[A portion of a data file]
## Start

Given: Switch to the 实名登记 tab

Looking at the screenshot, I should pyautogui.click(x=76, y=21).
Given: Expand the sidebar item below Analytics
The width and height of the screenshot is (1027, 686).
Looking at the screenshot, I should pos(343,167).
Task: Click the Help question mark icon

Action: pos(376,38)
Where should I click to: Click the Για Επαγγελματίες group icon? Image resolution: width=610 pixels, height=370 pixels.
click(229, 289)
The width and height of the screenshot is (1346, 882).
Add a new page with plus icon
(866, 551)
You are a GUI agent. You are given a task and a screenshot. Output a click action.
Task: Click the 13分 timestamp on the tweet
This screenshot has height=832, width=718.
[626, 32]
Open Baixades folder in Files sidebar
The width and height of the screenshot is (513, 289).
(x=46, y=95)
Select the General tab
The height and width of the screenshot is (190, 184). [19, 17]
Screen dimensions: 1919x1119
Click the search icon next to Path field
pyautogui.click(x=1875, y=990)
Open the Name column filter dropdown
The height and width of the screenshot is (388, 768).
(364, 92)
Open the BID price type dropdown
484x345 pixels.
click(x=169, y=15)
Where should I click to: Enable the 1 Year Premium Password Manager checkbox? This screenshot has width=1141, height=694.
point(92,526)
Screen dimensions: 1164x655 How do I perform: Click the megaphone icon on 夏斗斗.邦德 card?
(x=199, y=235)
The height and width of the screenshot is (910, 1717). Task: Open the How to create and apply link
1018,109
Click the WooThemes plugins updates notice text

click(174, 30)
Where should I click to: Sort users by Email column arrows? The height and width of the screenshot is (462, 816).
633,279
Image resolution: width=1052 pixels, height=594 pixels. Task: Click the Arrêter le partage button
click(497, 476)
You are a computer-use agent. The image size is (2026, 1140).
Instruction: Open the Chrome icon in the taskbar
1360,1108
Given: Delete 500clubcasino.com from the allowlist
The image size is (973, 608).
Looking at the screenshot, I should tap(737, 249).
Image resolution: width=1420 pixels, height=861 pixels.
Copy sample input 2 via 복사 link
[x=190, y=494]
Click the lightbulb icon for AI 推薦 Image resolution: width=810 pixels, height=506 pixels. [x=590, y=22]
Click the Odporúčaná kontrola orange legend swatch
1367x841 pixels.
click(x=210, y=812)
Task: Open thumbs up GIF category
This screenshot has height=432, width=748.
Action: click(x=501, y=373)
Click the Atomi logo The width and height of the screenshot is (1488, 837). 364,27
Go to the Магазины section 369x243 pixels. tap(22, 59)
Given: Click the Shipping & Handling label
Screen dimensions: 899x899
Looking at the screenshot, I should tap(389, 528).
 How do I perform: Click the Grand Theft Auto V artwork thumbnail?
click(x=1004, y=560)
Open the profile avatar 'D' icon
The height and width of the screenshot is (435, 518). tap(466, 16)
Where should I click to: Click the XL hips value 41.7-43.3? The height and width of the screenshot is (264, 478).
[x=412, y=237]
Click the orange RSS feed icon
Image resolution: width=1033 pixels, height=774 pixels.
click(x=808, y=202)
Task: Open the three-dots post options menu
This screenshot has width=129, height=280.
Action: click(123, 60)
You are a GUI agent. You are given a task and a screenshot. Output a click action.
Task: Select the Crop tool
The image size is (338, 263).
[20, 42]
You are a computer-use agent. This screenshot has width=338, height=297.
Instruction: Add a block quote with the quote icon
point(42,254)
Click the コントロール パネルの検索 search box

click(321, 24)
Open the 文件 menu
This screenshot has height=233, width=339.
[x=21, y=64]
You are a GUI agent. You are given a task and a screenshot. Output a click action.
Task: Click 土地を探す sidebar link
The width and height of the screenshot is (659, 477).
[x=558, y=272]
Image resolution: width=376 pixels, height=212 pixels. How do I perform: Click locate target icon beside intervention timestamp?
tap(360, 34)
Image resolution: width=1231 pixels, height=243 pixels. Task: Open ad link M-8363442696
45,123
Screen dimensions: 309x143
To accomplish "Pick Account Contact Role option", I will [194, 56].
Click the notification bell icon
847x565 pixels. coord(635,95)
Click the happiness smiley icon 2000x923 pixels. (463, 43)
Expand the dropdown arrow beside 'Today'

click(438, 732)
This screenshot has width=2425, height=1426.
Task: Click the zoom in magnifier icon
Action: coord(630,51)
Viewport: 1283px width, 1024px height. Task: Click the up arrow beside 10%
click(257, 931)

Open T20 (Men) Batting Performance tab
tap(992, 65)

## End

* **Your objective**
Rewrite the records above, swapping "Screen dimensions" for "Display size" wherever it occurs and keeping everything else the same.

* **Output of the task**
Given: Switch to the 实名登记 tab

Looking at the screenshot, I should pyautogui.click(x=76, y=21).
Given: Expand the sidebar item below Analytics
The width and height of the screenshot is (1027, 686).
Looking at the screenshot, I should pos(343,167).
Task: Click the Help question mark icon

Action: pos(376,38)
Where should I click to: Click the Για Επαγγελματίες group icon? Image resolution: width=610 pixels, height=370 pixels.
click(229, 289)
The width and height of the screenshot is (1346, 882).
Add a new page with plus icon
(866, 551)
You are a GUI agent. You are given a task and a screenshot. Output a click action.
Task: Click the 13分 timestamp on the tweet
This screenshot has height=832, width=718.
[626, 32]
Open Baixades folder in Files sidebar
The width and height of the screenshot is (513, 289).
(x=46, y=95)
Select the General tab
The height and width of the screenshot is (190, 184). [19, 17]
Display size: 1919x1119
Click the search icon next to Path field
pyautogui.click(x=1875, y=990)
Open the Name column filter dropdown
The height and width of the screenshot is (388, 768).
(364, 92)
Open the BID price type dropdown
484x345 pixels.
click(x=169, y=15)
Where should I click to: Enable the 1 Year Premium Password Manager checkbox? This screenshot has width=1141, height=694.
point(92,526)
Display size: 1164x655 How do I perform: Click the megaphone icon on 夏斗斗.邦德 card?
(x=199, y=235)
The height and width of the screenshot is (910, 1717). Task: Open the How to create and apply link
1018,109
Click the WooThemes plugins updates notice text

click(174, 30)
Where should I click to: Sort users by Email column arrows? The height and width of the screenshot is (462, 816).
633,279
Image resolution: width=1052 pixels, height=594 pixels. Task: Click the Arrêter le partage button
click(497, 476)
You are a computer-use agent. The image size is (2026, 1140).
Instruction: Open the Chrome icon in the taskbar
1360,1108
Given: Delete 500clubcasino.com from the allowlist
The image size is (973, 608).
Looking at the screenshot, I should tap(737, 249).
Image resolution: width=1420 pixels, height=861 pixels.
Copy sample input 2 via 복사 link
[x=190, y=494]
Click the lightbulb icon for AI 推薦 Image resolution: width=810 pixels, height=506 pixels. [x=590, y=22]
Click the Odporúčaná kontrola orange legend swatch
1367x841 pixels.
click(x=210, y=812)
Task: Open thumbs up GIF category
This screenshot has height=432, width=748.
Action: click(x=501, y=373)
Click the Atomi logo The width and height of the screenshot is (1488, 837). 364,27
Go to the Магазины section 369x243 pixels. tap(22, 59)
Given: Click the Shipping & Handling label
Display size: 899x899
Looking at the screenshot, I should tap(389, 528).
 How do I perform: Click the Grand Theft Auto V artwork thumbnail?
click(x=1004, y=560)
Open the profile avatar 'D' icon
The height and width of the screenshot is (435, 518). tap(466, 16)
Where should I click to: Click the XL hips value 41.7-43.3? The height and width of the screenshot is (264, 478).
[x=412, y=237]
Click the orange RSS feed icon
Image resolution: width=1033 pixels, height=774 pixels.
click(x=808, y=202)
Task: Open the three-dots post options menu
This screenshot has width=129, height=280.
Action: click(123, 60)
You are a GUI agent. You are given a task and a screenshot. Output a click action.
Task: Select the Crop tool
The image size is (338, 263).
[20, 42]
You are a computer-use agent. This screenshot has width=338, height=297.
Instruction: Add a block quote with the quote icon
point(42,254)
Click the コントロール パネルの検索 search box

click(321, 24)
Open the 文件 menu
This screenshot has height=233, width=339.
[x=21, y=64]
You are a GUI agent. You are given a task and a screenshot. Output a click action.
Task: Click 土地を探す sidebar link
The width and height of the screenshot is (659, 477).
[x=558, y=272]
Image resolution: width=376 pixels, height=212 pixels. How do I perform: Click locate target icon beside intervention timestamp?
tap(360, 34)
Image resolution: width=1231 pixels, height=243 pixels. Task: Open ad link M-8363442696
45,123
Display size: 309x143
To accomplish "Pick Account Contact Role option", I will [194, 56].
Click the notification bell icon
847x565 pixels. coord(635,95)
Click the happiness smiley icon 2000x923 pixels. (463, 43)
Expand the dropdown arrow beside 'Today'

click(438, 732)
This screenshot has width=2425, height=1426.
Task: Click the zoom in magnifier icon
Action: coord(630,51)
Viewport: 1283px width, 1024px height. Task: Click the up arrow beside 10%
click(257, 931)

Open T20 (Men) Batting Performance tab
tap(992, 65)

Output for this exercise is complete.